*Records to use:*
^^^^
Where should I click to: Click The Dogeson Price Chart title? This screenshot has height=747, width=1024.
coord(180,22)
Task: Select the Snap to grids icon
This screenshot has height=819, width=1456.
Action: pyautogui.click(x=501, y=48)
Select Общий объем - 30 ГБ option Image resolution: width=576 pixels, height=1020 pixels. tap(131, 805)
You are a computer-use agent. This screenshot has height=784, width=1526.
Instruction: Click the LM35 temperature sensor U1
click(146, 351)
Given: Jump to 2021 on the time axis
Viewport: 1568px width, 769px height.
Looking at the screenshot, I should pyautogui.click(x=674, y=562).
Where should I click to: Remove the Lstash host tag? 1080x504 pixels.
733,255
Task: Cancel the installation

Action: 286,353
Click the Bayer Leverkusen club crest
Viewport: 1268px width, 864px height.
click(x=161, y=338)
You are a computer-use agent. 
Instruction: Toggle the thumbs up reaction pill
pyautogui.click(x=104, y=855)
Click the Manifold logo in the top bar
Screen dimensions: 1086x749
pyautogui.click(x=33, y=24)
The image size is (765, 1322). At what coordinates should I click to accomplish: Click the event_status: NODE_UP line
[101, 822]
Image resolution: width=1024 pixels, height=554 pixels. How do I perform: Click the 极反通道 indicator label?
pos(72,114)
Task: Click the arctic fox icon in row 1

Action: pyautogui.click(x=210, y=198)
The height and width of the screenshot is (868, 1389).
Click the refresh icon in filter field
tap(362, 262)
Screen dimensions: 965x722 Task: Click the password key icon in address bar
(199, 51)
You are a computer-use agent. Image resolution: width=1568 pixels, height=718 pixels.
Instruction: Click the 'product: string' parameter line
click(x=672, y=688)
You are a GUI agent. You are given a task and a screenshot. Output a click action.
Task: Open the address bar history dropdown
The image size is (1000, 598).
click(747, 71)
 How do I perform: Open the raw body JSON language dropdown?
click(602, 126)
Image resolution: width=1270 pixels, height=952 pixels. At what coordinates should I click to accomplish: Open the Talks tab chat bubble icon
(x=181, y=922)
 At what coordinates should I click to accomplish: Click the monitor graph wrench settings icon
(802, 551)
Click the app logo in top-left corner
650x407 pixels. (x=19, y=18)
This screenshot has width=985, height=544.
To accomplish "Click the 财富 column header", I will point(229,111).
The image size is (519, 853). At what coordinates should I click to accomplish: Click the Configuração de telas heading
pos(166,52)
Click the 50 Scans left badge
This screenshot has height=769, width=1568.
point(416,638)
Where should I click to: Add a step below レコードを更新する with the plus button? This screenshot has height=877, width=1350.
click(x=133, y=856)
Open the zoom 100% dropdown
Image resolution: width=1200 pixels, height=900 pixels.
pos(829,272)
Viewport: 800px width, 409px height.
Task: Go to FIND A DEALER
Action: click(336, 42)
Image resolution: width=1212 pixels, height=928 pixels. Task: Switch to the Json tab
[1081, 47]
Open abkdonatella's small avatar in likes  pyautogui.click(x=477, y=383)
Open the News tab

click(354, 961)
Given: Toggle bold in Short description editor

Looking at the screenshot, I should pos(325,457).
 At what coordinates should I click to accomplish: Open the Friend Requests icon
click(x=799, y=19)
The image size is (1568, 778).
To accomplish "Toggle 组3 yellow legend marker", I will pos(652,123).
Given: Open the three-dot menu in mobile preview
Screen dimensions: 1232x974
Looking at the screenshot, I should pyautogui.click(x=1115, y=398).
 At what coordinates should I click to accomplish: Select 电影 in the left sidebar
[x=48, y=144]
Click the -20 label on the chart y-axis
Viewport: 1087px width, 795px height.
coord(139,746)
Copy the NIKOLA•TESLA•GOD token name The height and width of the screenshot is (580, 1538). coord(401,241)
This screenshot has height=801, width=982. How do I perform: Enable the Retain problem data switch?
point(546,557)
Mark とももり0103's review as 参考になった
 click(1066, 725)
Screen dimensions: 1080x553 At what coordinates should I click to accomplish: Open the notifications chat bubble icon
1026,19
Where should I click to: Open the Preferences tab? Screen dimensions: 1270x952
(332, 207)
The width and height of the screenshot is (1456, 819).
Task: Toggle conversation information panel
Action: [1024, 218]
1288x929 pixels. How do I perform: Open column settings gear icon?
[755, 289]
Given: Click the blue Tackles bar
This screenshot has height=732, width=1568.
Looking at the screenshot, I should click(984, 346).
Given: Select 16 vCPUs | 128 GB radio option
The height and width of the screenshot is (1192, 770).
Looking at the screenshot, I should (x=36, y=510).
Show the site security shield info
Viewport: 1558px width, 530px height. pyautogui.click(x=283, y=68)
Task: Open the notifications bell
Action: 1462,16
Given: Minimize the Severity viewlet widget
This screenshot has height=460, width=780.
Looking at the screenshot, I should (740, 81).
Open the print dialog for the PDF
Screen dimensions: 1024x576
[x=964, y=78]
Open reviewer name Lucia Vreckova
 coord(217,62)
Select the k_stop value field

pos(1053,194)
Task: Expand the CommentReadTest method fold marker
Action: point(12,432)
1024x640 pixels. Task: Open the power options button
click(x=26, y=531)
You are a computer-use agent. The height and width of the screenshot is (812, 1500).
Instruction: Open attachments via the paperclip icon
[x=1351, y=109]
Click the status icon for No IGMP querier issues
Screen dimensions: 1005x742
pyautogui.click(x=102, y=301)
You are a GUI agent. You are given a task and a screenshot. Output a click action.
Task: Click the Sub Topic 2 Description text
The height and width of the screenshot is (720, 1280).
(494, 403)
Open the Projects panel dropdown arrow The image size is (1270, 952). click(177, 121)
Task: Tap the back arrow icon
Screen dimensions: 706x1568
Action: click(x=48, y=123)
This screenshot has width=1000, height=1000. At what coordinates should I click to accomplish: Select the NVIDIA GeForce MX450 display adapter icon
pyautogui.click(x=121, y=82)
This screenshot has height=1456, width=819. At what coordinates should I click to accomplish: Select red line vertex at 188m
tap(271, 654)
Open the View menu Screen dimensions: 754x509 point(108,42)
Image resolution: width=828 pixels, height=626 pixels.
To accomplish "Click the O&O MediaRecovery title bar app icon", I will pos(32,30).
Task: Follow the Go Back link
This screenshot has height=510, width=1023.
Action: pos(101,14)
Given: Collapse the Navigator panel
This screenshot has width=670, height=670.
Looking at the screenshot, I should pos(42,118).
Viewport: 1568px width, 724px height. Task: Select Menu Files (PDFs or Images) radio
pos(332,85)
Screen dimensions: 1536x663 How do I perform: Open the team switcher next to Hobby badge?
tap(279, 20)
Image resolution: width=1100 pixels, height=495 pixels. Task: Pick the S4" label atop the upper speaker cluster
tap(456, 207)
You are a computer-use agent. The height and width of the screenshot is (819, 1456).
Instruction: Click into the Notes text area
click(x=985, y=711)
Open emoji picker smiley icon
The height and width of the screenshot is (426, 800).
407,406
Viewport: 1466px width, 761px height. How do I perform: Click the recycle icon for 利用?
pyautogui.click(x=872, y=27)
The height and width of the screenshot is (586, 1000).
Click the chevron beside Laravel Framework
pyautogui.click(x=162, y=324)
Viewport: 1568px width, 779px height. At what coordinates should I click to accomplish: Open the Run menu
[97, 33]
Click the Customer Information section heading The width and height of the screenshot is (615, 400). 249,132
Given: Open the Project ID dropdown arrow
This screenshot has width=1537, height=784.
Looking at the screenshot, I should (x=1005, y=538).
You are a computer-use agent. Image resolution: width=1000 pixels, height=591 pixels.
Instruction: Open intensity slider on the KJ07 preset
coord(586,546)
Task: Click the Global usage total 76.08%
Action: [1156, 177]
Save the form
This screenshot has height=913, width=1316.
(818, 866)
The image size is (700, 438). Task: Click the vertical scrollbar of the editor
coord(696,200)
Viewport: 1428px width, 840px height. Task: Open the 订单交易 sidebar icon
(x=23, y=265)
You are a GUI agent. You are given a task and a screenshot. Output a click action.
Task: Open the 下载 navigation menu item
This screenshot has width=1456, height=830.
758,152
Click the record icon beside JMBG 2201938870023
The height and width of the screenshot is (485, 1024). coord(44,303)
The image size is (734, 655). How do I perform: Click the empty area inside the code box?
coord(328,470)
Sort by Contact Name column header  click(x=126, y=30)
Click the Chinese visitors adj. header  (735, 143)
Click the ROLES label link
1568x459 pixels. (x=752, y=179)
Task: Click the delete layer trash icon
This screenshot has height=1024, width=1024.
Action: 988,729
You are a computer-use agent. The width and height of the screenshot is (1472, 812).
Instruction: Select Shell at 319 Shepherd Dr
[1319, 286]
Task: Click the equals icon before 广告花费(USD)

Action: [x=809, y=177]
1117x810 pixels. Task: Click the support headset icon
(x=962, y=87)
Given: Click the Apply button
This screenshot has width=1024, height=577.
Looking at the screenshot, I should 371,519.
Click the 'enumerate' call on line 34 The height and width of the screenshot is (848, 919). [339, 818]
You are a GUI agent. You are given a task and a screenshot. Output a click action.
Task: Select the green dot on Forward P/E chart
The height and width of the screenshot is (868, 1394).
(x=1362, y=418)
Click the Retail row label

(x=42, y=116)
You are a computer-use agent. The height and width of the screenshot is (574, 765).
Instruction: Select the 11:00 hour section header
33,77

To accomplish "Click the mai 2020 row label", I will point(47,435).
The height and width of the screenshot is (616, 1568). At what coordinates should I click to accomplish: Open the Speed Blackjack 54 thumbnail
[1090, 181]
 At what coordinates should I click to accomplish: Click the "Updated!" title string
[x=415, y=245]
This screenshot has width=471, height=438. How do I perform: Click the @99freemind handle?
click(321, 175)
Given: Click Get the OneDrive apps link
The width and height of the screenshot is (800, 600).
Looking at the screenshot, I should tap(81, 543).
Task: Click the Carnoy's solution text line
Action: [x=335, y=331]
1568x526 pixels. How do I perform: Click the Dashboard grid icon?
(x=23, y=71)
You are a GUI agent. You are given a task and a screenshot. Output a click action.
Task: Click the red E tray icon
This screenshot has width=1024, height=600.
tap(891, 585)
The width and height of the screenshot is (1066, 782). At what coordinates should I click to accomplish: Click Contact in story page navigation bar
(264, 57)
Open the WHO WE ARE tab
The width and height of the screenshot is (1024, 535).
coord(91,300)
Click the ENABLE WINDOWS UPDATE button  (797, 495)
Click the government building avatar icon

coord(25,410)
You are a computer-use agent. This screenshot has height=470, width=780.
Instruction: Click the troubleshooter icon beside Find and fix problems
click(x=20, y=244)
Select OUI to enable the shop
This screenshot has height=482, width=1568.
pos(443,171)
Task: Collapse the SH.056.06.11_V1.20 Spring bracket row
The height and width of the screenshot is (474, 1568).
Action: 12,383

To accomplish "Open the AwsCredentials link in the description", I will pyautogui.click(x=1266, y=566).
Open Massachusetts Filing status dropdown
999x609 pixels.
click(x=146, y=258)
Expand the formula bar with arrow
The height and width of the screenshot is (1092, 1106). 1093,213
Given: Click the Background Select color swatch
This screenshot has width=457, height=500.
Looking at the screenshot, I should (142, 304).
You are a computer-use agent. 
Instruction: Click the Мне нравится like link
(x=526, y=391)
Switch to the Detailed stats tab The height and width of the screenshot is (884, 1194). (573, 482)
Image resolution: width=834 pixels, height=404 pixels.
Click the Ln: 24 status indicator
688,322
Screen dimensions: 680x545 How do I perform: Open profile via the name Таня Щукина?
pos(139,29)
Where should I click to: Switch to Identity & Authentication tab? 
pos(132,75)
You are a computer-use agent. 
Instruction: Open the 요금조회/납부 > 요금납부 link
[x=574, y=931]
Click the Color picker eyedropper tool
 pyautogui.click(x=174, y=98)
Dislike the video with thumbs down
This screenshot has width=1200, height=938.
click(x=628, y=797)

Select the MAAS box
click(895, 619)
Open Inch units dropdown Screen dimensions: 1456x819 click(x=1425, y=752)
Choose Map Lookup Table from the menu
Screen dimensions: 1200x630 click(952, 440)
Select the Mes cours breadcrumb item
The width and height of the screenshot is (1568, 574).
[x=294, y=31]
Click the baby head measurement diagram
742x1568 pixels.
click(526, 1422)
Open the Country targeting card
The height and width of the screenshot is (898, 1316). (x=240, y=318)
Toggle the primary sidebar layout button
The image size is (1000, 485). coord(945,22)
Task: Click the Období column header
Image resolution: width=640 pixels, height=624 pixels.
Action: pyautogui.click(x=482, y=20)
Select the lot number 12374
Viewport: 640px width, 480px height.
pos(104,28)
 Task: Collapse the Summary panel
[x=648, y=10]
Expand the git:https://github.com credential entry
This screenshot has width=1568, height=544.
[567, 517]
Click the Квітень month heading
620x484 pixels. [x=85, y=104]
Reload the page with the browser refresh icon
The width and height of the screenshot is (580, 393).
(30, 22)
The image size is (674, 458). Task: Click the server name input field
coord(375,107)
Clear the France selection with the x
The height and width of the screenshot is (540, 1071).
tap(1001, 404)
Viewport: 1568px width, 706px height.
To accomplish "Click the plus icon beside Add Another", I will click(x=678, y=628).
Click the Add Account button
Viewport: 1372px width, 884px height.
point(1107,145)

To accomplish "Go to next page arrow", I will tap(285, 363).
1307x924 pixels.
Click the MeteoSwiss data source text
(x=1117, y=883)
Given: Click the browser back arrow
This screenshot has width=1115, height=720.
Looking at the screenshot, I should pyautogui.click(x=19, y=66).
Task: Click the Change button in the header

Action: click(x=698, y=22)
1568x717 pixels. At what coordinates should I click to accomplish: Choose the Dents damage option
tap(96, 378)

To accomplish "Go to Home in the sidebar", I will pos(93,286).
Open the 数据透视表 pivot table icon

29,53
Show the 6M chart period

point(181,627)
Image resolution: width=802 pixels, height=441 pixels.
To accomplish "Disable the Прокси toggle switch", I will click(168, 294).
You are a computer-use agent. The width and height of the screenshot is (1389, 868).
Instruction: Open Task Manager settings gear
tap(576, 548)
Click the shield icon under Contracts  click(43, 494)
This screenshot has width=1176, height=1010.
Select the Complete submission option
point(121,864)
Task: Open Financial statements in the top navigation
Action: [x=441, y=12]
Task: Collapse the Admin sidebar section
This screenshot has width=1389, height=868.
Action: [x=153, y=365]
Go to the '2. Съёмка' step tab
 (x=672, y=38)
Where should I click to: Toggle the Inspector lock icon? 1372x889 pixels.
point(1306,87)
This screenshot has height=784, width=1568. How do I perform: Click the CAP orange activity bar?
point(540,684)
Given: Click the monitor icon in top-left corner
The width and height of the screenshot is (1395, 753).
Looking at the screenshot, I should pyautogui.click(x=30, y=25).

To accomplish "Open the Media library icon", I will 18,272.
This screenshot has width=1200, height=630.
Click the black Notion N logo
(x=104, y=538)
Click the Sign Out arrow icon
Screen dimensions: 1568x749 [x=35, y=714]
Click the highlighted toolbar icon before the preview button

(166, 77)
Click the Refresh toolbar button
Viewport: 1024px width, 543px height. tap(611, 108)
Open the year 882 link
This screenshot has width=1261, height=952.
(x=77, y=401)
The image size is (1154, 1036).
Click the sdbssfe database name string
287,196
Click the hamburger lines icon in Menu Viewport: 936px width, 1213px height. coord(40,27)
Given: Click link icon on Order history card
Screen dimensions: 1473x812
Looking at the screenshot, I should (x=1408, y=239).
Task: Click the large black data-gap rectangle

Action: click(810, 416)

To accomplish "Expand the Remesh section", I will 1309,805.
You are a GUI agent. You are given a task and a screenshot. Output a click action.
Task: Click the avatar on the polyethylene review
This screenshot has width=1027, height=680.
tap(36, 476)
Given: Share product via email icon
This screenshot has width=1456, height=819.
^^^^
*Exercise requirements:*
Copy the rows above verbatim, starting at the line containing "Toggle the primary sidebar layout button" and ending at the line containing "pos(104,28)".

*The response:*
Toggle the primary sidebar layout button
The image size is (1000, 485). coord(945,22)
Task: Click the Období column header
Image resolution: width=640 pixels, height=624 pixels.
Action: pyautogui.click(x=482, y=20)
Select the lot number 12374
Viewport: 640px width, 480px height.
pos(104,28)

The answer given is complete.